TRANCE THE MOVIE
A real Hypnotherapists view
March 28th was the launch date for the new film Trance, so I took the opportunity to see it. Having seen it, I realised that a film like this can give Hypnotherapy a bad press and so I am taking the time to put the record straight, hopefully. However, I can accept that the film has a certain entertainment value, where reality can be distorted to maximise the effect; but I have a strong concern that it might give a totally false impression of what Hypnotherapy is really all about.
Firstly, I know hundreds of practising Hypnotherapists and have never met one who is as calculating and money-grabbing as Elizabeth, the star in the film, is portayed. By nature of what we do, Hypnotherapists are caring, warm individuals who get a reward from helping others. They are trained to provide an informal, non-judgemental and empathetic approach, when dealing with clients.
My immediate colleagues, Cognitive Hypnotherapists in The Quest Institute, are affiliated to the National Council for Hypnotherapy (NCH) and are bound by its code of practice and ethics. We would be hung, drawn and quartered if we behaved like the Elizabeth. One of the main provisions is in the subject of confidentiality. The code would prevent the clients details being discussed openly with third parties, as happened in the film. It also would prevent any unlawful actions being undertaken in the name of Hypnotherapy.

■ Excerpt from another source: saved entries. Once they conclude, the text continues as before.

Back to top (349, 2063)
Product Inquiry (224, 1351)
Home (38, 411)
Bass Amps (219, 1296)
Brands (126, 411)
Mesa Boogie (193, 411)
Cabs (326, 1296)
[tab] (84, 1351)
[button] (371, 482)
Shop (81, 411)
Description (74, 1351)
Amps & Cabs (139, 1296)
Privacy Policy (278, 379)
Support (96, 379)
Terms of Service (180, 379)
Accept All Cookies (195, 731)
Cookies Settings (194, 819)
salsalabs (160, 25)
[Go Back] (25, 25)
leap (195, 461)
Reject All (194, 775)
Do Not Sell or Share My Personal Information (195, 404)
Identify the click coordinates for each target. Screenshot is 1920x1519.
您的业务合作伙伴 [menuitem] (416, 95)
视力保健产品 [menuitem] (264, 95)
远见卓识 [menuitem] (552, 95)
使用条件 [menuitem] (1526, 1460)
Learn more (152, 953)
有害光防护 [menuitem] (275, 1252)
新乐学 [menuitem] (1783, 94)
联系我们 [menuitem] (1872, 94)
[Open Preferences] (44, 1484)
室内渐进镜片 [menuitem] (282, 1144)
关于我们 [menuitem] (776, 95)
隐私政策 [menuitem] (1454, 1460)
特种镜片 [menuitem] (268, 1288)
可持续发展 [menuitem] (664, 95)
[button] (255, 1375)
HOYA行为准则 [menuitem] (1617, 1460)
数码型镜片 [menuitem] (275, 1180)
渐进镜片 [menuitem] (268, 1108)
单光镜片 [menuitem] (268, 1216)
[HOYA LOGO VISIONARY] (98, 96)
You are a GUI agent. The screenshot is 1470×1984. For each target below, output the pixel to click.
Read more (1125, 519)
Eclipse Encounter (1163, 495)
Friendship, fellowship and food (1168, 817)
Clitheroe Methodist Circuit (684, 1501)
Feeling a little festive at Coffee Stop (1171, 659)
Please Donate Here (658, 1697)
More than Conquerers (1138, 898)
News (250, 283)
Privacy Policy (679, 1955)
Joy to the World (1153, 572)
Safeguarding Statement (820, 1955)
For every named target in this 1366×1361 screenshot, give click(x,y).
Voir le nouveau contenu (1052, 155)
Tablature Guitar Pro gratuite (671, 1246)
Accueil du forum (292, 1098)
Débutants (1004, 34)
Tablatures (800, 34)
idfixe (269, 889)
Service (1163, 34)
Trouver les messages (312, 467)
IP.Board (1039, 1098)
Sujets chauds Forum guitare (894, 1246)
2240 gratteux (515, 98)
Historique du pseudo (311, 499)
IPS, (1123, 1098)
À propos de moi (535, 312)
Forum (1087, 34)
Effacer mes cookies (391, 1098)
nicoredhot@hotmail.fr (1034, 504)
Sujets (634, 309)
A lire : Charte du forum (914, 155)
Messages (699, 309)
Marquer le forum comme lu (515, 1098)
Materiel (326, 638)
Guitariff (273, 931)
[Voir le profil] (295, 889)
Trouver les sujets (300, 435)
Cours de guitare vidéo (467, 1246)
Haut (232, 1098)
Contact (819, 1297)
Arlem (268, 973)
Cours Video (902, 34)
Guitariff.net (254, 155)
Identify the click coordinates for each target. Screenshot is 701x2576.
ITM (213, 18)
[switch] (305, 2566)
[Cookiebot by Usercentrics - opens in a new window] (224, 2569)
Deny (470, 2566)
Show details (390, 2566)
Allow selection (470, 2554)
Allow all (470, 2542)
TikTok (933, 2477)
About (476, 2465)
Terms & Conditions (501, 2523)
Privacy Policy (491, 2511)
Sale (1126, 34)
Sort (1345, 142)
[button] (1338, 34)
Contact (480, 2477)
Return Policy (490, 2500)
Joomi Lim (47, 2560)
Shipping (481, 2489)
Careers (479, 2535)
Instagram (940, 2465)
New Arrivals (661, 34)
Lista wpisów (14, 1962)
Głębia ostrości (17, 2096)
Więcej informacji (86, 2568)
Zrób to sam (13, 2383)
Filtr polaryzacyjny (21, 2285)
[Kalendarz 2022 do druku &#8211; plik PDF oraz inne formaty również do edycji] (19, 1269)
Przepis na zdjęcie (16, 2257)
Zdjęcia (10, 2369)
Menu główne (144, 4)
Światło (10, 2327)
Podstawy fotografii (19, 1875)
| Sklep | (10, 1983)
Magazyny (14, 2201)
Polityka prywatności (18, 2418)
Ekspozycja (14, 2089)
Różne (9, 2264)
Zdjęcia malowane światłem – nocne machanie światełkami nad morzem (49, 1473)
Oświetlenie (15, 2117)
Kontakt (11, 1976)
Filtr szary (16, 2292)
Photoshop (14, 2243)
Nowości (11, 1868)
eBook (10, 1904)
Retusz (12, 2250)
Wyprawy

It is very rare for clients to forget what has gone on during trance. Most have almost total recall; especially when remembering a severely traumatic event, as occurred in the film. Therapists are trained to deal with such situations and would minimize the discomfort felt, to prevent potentially serious physical reactions and harm.
The Therapist also uses an approach which can prove to be ineffective. Elizabeth states, (if my memory serves me correctly) home is a place where you feel at home For many, this simply would not be the case, so the client might be asked where do you feel most relaxed? She takes what we call a direct approach, which can be identified with phrases including the words you will.... or will not. So for example, if a client is told home is a place where you will feel relaxed , many might have had bad experiences at home and this could be part of the problem, so the induction may well not work. Contrary to public belief, clients can resist suggestions made and will often test the Therapist when faced with direct instructions.
Cognitive hypnotherapists would mostly use the indirect approach; along the lines if you could think of a place where you have felt as relaxed as you can remember being, where would that place be? This might then be followed by if you were to imagine going to that place, you might find yourself starting to relax deeply . In other words the change from will to might softens the instruction and therefore is more likely to bypass any resistance.
With regards to the concept of transference, I have seen over 700 clients and not one, except my wife, has declared undying love following treatment; let alone tried to throttle me.
For those of you who may be concerned about Hypnotherapy, let me explain how it works, or at least for clients of Cognitive Hypnotherapists. The first session is predominantly about building rapport and then finding out as much about the clients problem state as is possible. Following this, the client is asked to describe how he/she wants to be after treatment has been successfully completed; i.e. the solution state. The therapist acts as a catalyst and prepares a treatment plan based on getting the client from the existing problem state to the desired solution state, using several of a multitude of techniques available. The clever part of treatment is in the words used to help the client bring about changes in mindset. To this end, Cognitive Hypnotherapists use what is called Word-weaving a language concept designed specifically to make this happen.
Apart from a few cases where no progress appeared to have been made at all, in my experience changes occur rapidly and usually carry on between sessions. Treatment only continues until the client feels that she is where she wants to be. For the vast majority of clients, this will result in only a handful of sessions. There is no long term need for therapy, as the client will invariably be provided with self-help skills to complement treatment, but only if needed.